Why should valve, or sony, or Apple, or Google get 30% of the revenue of entire industries for having a download and payment service.
It’s extortionate and undeserved. When I play a game I absolutely love, one third of the money for that game didn’t go to the people who made it, it went to valves endless bucket of money. It’s not right and we should not be defending these extremely high cuts.
Valve runs a profitable Launcher that allows them to try expanding into ventures like the Steam Deck and pushing Linux gaming adoption even if it ends in failures. That extra cash is what allows for businesses to expand beyond only one field.
Otherwise a company is just stuck being just a reseller, and I think gaming space currently is better for Steam Deck and how it’s pushed more people to try Linux. And even before the Steam Deck work on Proton helped. Having profits makes it easier to absorb failures and put resources towards stuff like Linux that is niche and may never gain a significant enough adoption.
Like epic even with fortnite can’t financially justify supporting Linux anticheat for fortnite, so I guess that’s what happens if a company is not taking in enough profits. And Epic store is only being kept afloat because of fortnite, and is losing money.
Not just the Steam Deck. It or the Index (or IMO even better the Link and the Controller) are certainly more noticable things they did, but big wins to me are stuff like the integrated modding in Steam, or the ease of user reviews.
And for a newer feature that has become somewhat standard across stores but only because Valve startedi t and they had to keep up, refunding without any questions asked.
I am not going to pretend to understand the economics involved but 30% is an absurd amount of money to charge someone to do nothing but provide a storefront to sell games. I’d wager Sweeney is correct that Valve makes more profits than the actual developers. You know, the people who do the actual work of creating and maintaining the game.
Valve is exploiting their market dominance to rake in absurd profits for what is in all likelihood, very little actual work.
Valve makes more money per employee than fucking Apple. If that’s not an indicator of giant profit margins, I don’t know what is.
And while they do use that money to improve the gaming industry, and they’re a relatively ethical company, that don’t make those profit margins any less ridiculous.
And I’d argue that’s also exorbitant and that there are far more logistics and other costs involved.
They could have been significantly more successful if Valve charged 15%. And Valve would remain extremely profitable.

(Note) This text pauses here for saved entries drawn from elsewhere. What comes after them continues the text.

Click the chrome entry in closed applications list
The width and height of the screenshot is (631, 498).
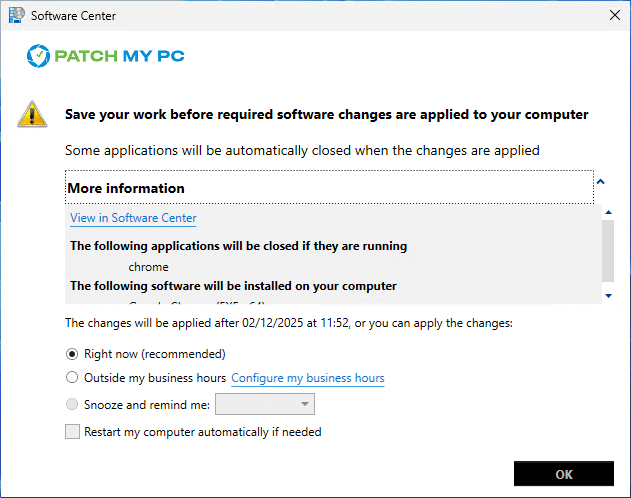coord(149,267)
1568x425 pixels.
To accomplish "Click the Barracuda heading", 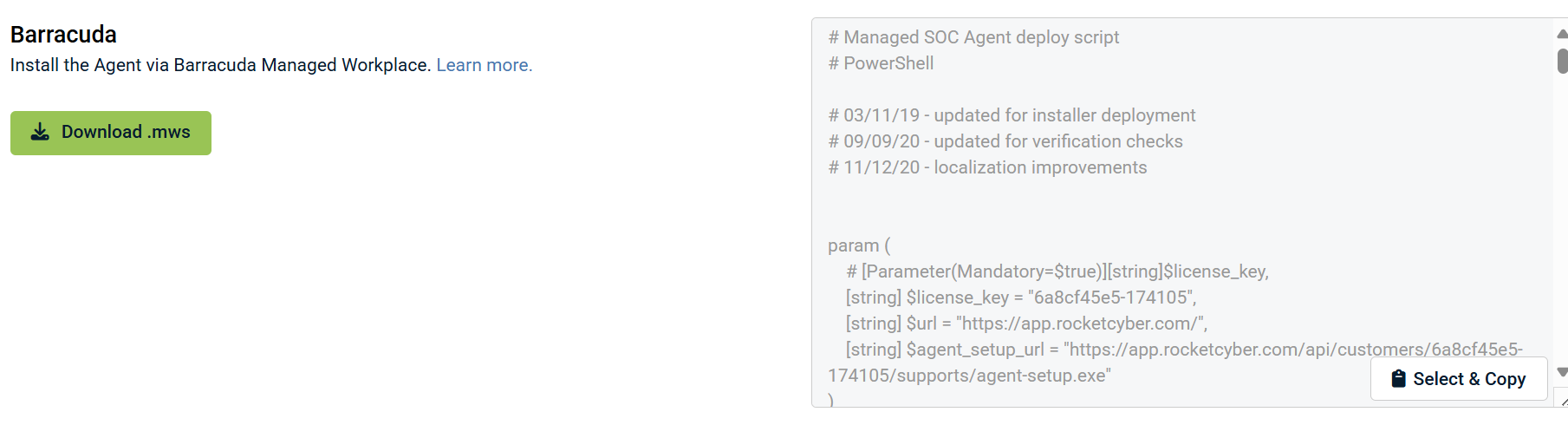I will (63, 35).
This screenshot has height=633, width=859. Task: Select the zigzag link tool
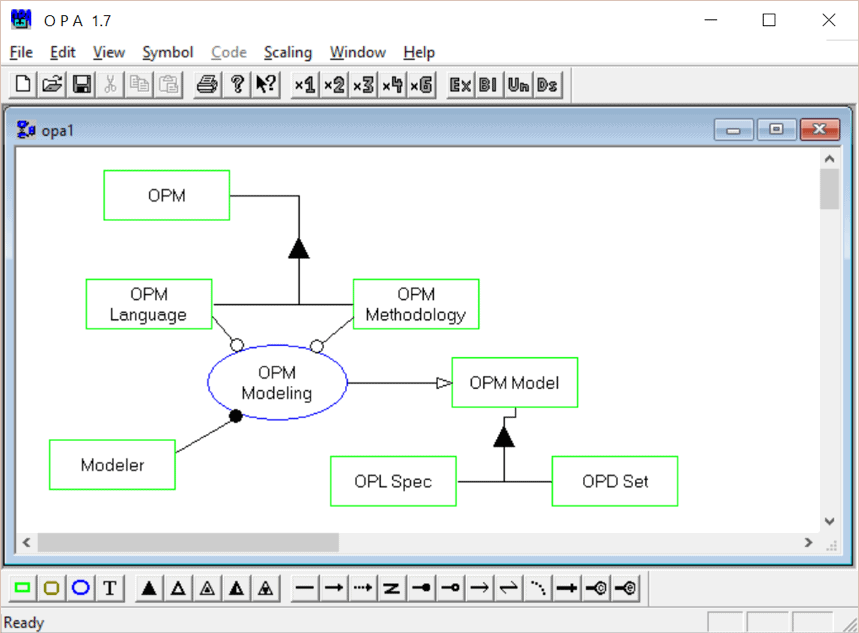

Also want to note that Sweeney would absolutely begin charging 30% if and when he could, but right now that’s literally all they have going for them.
To be fair, Steam provides a lot more than “just being a storefront”. There’s large feature set there in Steamworks which is ‘free’ for developers to use.
The game developers would probably spend more than 30% of revenue hosting their own game on their own store, so the value is there already.
It would be strange if Valve’s cut went up the more money your game made, but it would be better for independent developers.
Meh. I wouldn’t call it “a lot”. And most of the hardware they’ve made has been a huge flop, SD being the (amazing) exception.
…what? How do you figure that?
That tells me you don’t understand what they offer or the value of it.
And if you think hosting a CDN across the world is cheap, you have a surprise coming. Ignoring the fact Steam has a large audience and hosting your own game would bring in a lot less revenue than you would through Steam (even with the 30% cut), it’s a lot of work to host and market a game online. If there’s updates, you have to alert people the game has been updated and direct them to download it again.
Valve Index was successful, Steam link was great, Steam Deck is great, the Steam controller was good in it’s own right and it’s trackpads are now one of the best features of the Deck. They can experiment with hardware because of the profits, they can afford for them to “flop”. Now Linux gaming is a lot better because of Proton too.
Not that I agree with the 30% cut in it’s entirety, I think they could subsidise more for small independent developers.